=== Reading text ===
UString and locale conversion



So, I mentioned to Dodji on IRC today that I had uncovered a major performance issue with the gdbmi parsing. The core of the problem was as follows:

        LOG_D ("getting out at char '"
               << (char)a_input.c_str ()[cur]
               << "', at offset '"
               << (int)cur
               << "' for text >>>"
               << m_priv->input.raw()
               << "<<<",
               GDBMI_PARSING_DOMAIN);

Now, this doesn't look especially suspicious, and in fact it looks like we may have even added the input.raw() call because we thought that would *increase* performance, but it happens to be a huge performance problem. What happens is this:

LogStream only defines operator<<() for const char* and UString, so there's no explicit overload for std::string. So when we try to log a a std::string, it implicitly converts it to a UString. So, we just converted a UString to a std::string by calling raw(), and now we're converting it back. And if that wasn't bad enough, the UString(std::string) constructor actually does an automatic locale conversion (i.e. it calls Glib::locale_to_utf8()). Not only is that wrong (the std::string we're passing to the constructor here is not in locale encoding, it's in utf-8 encoding), but it also kills performance.

So after a brief discussion on IRC, we agreed that the UString(std::string) constructor should be marked explicit so this sort of thing doesn't happen accidentally. However, there is still the question of whether the Glib::UString(std::string) constructor should actually do locale conversion. I was a bit ambivalent on this point when we talked about it on IRC earlier, but after changing the constructor to 'explicit' and going through and fixing all of the build failures this caused, I'm starting to come to the conclusion that it's a bad idea.

for example, consider the following code:
    bool ensure_buffer_is_in_utf8 (const UString &a_path,
                                   const std::string &a_input,
                                   UString &a_output,
                                   std::string &a_current_charset)

=== Extracted entries ===
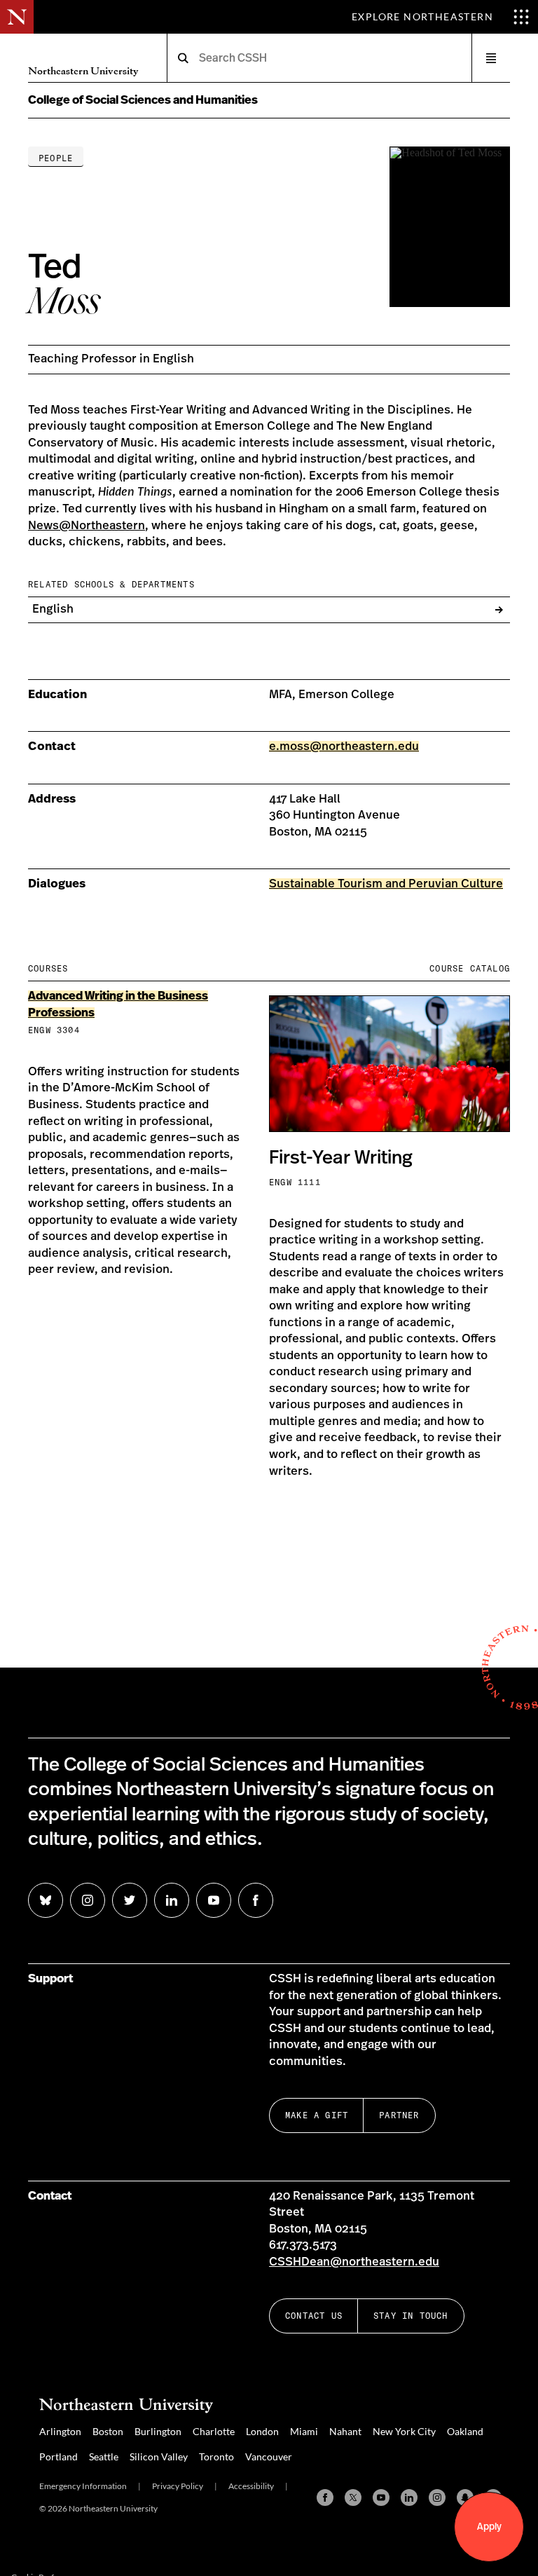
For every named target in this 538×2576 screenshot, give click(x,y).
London (262, 2431)
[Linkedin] (409, 2497)
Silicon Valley (159, 2456)
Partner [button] (399, 2115)
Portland (58, 2456)
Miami (304, 2431)
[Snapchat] (465, 2497)
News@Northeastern (86, 525)
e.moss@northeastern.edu (344, 746)
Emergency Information (83, 2486)
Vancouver (268, 2456)
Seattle (103, 2456)
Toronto (216, 2456)
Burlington (157, 2431)
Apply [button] (489, 2527)
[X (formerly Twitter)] (353, 2497)
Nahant (345, 2431)
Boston (107, 2431)
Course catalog (469, 968)
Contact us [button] (314, 2315)
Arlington (60, 2431)
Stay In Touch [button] (410, 2315)
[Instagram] (437, 2497)
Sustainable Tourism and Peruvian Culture (386, 884)
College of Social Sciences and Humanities (143, 100)
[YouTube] (381, 2497)
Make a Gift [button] (316, 2115)
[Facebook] (325, 2497)
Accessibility (251, 2486)
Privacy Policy (177, 2486)
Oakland (465, 2431)
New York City (404, 2431)
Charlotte (214, 2431)
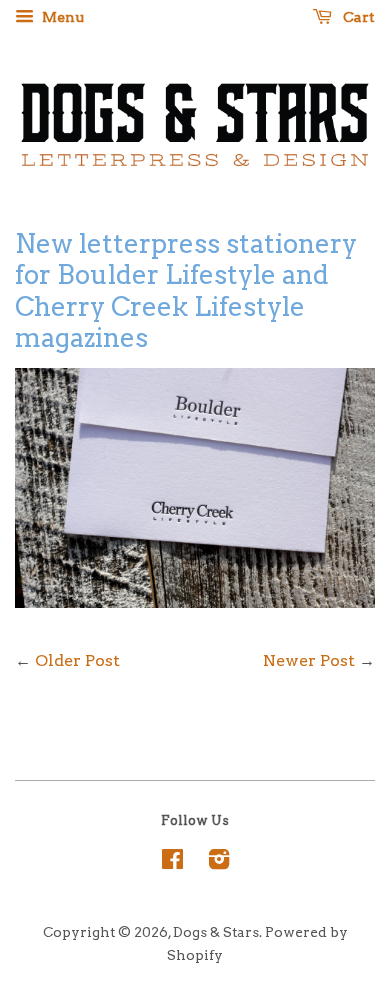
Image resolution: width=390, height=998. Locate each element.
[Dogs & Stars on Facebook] (172, 863)
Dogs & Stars (216, 932)
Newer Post (309, 660)
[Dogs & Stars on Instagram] (219, 863)
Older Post (77, 660)
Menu (61, 17)
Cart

=== Problem A ===
In the text about UString and locale conversion, which Glib function does the UString(std::string) constructor call when it performs its automatic locale conversion?
=== Problem B ===
From the text about UString and locale conversion, reproduce verbatim the passage between "So after a brief" and "std::string &a_current_charset)", inclusive.
Rely solely on the text about UString and locale conversion, not on the data.

=== Exercise result A ===
It calls Glib::locale_to_utf8().

=== Exercise result B ===
So after a brief discussion on IRC, we agreed that the UString(std::string) constructor should be marked explicit so this sort of thing doesn't happen accidentally. However, there is still the question of whether the Glib::UString(std::string) constructor should actually do locale conversion. I was a bit ambivalent on this point when we talked about it on IRC earlier, but after changing the constructor to 'explicit' and going through and fixing all of the build failures this caused, I'm starting to come to the conclusion that it's a bad idea.

for example, consider the following code:
    bool ensure_buffer_is_in_utf8 (const UString &a_path,
                                   const std::string &a_input,
                                   UString &a_output,
                                   std::string &a_current_charset)